(Saved entries)
■ ■ ■

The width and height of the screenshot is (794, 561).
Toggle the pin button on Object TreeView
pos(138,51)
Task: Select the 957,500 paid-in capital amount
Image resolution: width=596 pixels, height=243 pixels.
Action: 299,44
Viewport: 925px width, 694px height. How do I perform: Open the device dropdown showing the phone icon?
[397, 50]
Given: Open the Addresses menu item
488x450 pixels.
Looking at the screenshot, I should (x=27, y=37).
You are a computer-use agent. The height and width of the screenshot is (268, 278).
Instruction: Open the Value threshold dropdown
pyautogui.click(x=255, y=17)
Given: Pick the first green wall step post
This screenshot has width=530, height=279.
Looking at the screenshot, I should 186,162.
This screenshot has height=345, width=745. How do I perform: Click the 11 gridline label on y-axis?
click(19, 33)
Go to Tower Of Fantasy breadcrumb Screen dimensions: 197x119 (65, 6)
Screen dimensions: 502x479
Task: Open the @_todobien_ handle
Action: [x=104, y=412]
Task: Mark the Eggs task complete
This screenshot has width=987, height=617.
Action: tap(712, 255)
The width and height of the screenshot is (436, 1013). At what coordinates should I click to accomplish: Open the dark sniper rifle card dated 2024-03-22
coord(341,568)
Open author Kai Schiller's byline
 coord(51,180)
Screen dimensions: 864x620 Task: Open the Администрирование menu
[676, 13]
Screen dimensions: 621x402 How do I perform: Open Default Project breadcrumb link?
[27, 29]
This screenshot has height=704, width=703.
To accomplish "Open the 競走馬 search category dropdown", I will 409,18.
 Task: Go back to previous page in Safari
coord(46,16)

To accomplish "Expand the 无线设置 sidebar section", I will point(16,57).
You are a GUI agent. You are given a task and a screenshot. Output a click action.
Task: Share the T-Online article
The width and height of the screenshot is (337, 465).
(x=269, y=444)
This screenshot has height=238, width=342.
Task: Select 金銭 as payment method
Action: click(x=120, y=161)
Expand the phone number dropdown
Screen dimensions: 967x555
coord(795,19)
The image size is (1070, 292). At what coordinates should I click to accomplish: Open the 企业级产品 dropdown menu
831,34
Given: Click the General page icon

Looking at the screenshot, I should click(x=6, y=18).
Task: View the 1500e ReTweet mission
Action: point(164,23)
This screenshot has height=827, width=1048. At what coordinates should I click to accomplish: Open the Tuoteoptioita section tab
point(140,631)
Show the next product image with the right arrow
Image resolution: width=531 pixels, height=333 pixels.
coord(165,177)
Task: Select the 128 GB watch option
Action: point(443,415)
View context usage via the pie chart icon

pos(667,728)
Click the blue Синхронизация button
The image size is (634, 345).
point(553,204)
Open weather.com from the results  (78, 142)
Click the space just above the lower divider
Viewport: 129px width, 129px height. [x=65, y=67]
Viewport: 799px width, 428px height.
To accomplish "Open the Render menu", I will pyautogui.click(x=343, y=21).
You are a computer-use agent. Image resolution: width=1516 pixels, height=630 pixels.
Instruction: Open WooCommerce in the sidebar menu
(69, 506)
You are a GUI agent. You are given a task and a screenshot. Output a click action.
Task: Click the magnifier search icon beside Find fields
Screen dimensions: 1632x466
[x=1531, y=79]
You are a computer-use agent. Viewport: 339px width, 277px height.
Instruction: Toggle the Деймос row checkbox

■ ■ ■

## TASK DESCRIPTION
Without leaving anything out, repeat the data exactly.

## RESULT FOR THIS EXERCISE
The width and height of the screenshot is (794, 561).
Toggle the pin button on Object TreeView
pos(138,51)
Task: Select the 957,500 paid-in capital amount
Image resolution: width=596 pixels, height=243 pixels.
Action: 299,44
Viewport: 925px width, 694px height. How do I perform: Open the device dropdown showing the phone icon?
[397, 50]
Given: Open the Addresses menu item
488x450 pixels.
Looking at the screenshot, I should (x=27, y=37).
You are a computer-use agent. The height and width of the screenshot is (268, 278).
Instruction: Open the Value threshold dropdown
pyautogui.click(x=255, y=17)
Given: Pick the first green wall step post
This screenshot has width=530, height=279.
Looking at the screenshot, I should 186,162.
This screenshot has height=345, width=745. How do I perform: Click the 11 gridline label on y-axis?
click(19, 33)
Go to Tower Of Fantasy breadcrumb Screen dimensions: 197x119 (65, 6)
Screen dimensions: 502x479
Task: Open the @_todobien_ handle
Action: [x=104, y=412]
Task: Mark the Eggs task complete
This screenshot has width=987, height=617.
Action: tap(712, 255)
The width and height of the screenshot is (436, 1013). At what coordinates should I click to accomplish: Open the dark sniper rifle card dated 2024-03-22
coord(341,568)
Open author Kai Schiller's byline
 coord(51,180)
Screen dimensions: 864x620 Task: Open the Администрирование menu
[676, 13]
Screen dimensions: 621x402 How do I perform: Open Default Project breadcrumb link?
[27, 29]
This screenshot has height=704, width=703.
To accomplish "Open the 競走馬 search category dropdown", I will 409,18.
 Task: Go back to previous page in Safari
coord(46,16)

To accomplish "Expand the 无线设置 sidebar section", I will point(16,57).
You are a GUI agent. You are given a task and a screenshot. Output a click action.
Task: Share the T-Online article
The width and height of the screenshot is (337, 465).
(x=269, y=444)
This screenshot has height=238, width=342.
Task: Select 金銭 as payment method
Action: click(x=120, y=161)
Expand the phone number dropdown
Screen dimensions: 967x555
coord(795,19)
The image size is (1070, 292). At what coordinates should I click to accomplish: Open the 企业级产品 dropdown menu
831,34
Given: Click the General page icon

Looking at the screenshot, I should click(x=6, y=18).
Task: View the 1500e ReTweet mission
Action: point(164,23)
This screenshot has height=827, width=1048. At what coordinates should I click to accomplish: Open the Tuoteoptioita section tab
point(140,631)
Show the next product image with the right arrow
Image resolution: width=531 pixels, height=333 pixels.
coord(165,177)
Task: Select the 128 GB watch option
Action: point(443,415)
View context usage via the pie chart icon

pos(667,728)
Click the blue Синхронизация button
The image size is (634, 345).
point(553,204)
Open weather.com from the results  (78, 142)
Click the space just above the lower divider
Viewport: 129px width, 129px height. [x=65, y=67]
Viewport: 799px width, 428px height.
To accomplish "Open the Render menu", I will pyautogui.click(x=343, y=21).
You are a computer-use agent. Image resolution: width=1516 pixels, height=630 pixels.
Instruction: Open WooCommerce in the sidebar menu
(69, 506)
You are a GUI agent. You are given a task and a screenshot. Output a click action.
Task: Click the magnifier search icon beside Find fields
Screen dimensions: 1632x466
[x=1531, y=79]
You are a computer-use agent. Viewport: 339px width, 277px height.
Instruction: Toggle the Деймос row checkbox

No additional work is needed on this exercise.